Les résidents ont pu danser des valses, des mazurkas, des scottischs et des javas traditionnelles, ce qui leur a rappelé les bals de leur jeunesse et qui ont amorcé des discussions. Certaines femmes racontaient comment elles avaient fait le mur pour rejoindre leur amoureux au bal, malgré l’interdiction des parents. D’autres nous confiaient comme elles furent courtisées pour être de bonnes danseuses et pour faire des concours de danse. Parfois, leur récit n’était pas dénué d’exubérance et de surenchère : on se demandait alors à quel point les souvenirs avaient laissé place à des anecdotes romancées.

Un autre moment récurrent de musique traditionnelle se faisait autour de chansons issues de collectages de leurs régions, relatant de fêtes calendaires, de vieux métiers et d’animaux de leur campagne. Ces chants à répondre ou énumératifs ont été l’occasion de réflexions et de valorisation de la transmission des anciens aux plus jeunes. 
 

 
 

Exemple d’une transmission amusante d’une chanson énumérative de leur région
 
 


Kévin, pianiste classique, a souhaité proposer des morceaux issus du grand répertoire : Bach, Beethoven, Chopin, Fanny Mendelssohn. Certaines de ces pièces leur étaient connues, et au fil des séances, ils passaient commande pour le rendez-vous à venir : ils apprécieraient entendre telle œuvre en particulier. Une résidente avait une culture classique très développée et attendait ce moment de musique avec impatience. Elle en profitait pour nous parler de ses enfants, qui avaient tous pratiqué la musique en conservatoire et qui avaient baigné dans cet univers classique.
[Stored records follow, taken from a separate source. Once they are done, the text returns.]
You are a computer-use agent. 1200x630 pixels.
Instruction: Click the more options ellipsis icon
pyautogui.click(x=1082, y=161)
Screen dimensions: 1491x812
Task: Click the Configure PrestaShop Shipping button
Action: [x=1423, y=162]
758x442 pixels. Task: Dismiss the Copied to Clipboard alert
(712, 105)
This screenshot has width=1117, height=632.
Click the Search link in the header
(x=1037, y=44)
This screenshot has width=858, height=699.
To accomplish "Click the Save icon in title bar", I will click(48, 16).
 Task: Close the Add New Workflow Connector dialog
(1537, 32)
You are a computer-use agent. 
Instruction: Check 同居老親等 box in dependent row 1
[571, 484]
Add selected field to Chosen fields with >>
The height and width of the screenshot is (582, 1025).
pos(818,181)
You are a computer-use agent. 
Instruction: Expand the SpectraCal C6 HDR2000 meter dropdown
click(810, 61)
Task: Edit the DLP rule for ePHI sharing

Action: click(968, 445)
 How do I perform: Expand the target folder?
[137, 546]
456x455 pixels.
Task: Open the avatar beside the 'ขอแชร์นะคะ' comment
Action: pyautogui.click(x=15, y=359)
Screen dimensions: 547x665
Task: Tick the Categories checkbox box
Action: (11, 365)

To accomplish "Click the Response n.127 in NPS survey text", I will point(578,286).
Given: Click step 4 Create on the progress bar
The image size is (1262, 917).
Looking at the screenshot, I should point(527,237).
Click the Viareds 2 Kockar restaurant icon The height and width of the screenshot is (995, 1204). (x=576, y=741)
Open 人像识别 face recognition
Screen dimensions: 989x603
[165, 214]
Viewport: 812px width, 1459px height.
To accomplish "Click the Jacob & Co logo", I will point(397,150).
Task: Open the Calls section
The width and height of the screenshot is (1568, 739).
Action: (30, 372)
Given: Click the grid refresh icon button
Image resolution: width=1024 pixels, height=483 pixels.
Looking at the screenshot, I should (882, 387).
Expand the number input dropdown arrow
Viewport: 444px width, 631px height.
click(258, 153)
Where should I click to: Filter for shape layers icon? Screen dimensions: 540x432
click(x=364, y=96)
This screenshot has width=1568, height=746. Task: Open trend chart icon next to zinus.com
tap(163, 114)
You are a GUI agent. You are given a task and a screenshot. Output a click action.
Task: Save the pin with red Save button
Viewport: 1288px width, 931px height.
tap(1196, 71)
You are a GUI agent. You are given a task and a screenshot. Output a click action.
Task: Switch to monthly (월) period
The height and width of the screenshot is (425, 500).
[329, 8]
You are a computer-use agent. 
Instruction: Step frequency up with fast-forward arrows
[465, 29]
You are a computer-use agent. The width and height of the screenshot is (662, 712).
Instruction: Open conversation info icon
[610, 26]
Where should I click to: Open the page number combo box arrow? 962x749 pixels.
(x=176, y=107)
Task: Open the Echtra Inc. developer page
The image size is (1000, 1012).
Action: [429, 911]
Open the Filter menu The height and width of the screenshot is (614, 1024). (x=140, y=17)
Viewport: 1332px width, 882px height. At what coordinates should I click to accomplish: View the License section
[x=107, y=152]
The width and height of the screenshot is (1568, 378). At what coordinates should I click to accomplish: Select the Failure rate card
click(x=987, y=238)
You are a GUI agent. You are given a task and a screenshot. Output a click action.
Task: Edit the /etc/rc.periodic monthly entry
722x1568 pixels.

Ses réactions très passionnées suscitaient l’enthousiasme des autres résidents : tour à tour ils se mettaient à interagir.
 
 


 
Certaines pièces du répertoire classique étaient aussi propices dans ce contexte à des moments de danse
 
Nous avions à cœur de partager la musique que nous jouons tous les jours et qui fait notre vie de musicien. Constatant qu’elle était bien reçue, puis ensuite réclamée, nous lui avons gardé une place particulière à chaque séance. 
 
Nos esthétiques, nos expériences et nos parcours différents se sont avérés être des atouts importants dans nos interventions. Nous avions plaisir à préparer les séances et à découvrir l’un de l’autre des musiques qui cohabitaient sans peine. Dans ce contexte il apparaissait clairement que le cloisonnement habituel des esthétiques musicales n’avait plus de sens.
 
 
Pour conclure
 
Cette expérience nous a permis d’entrevoir notre profession dans toute sa richesse et sa souplesse : en effet avons développé lors de cette action une ouverture nouvelle au métier d’enseignant-musicien que nous pourrons poursuivre dans le futur : seul, avec nos projets musicaux ou même avec des élèves.
 
Si la médiation culturelle peut revêtir des aspects un peu complexes qui peuvent nous sembler loin de notre métier de tous les jours, avec des démarches administratives fastidieuses, il se trouve que l’action culturelle en elle-même est accessible, vivante et simple à réaliser.  
 
A l’issue de cette pratique, il nous parait essentiel de faire entendre que de telles actions ne sont pas risquées et qu’on peut les encourager : à notre niveau, on peut ainsi faire émerger les injustices sociales.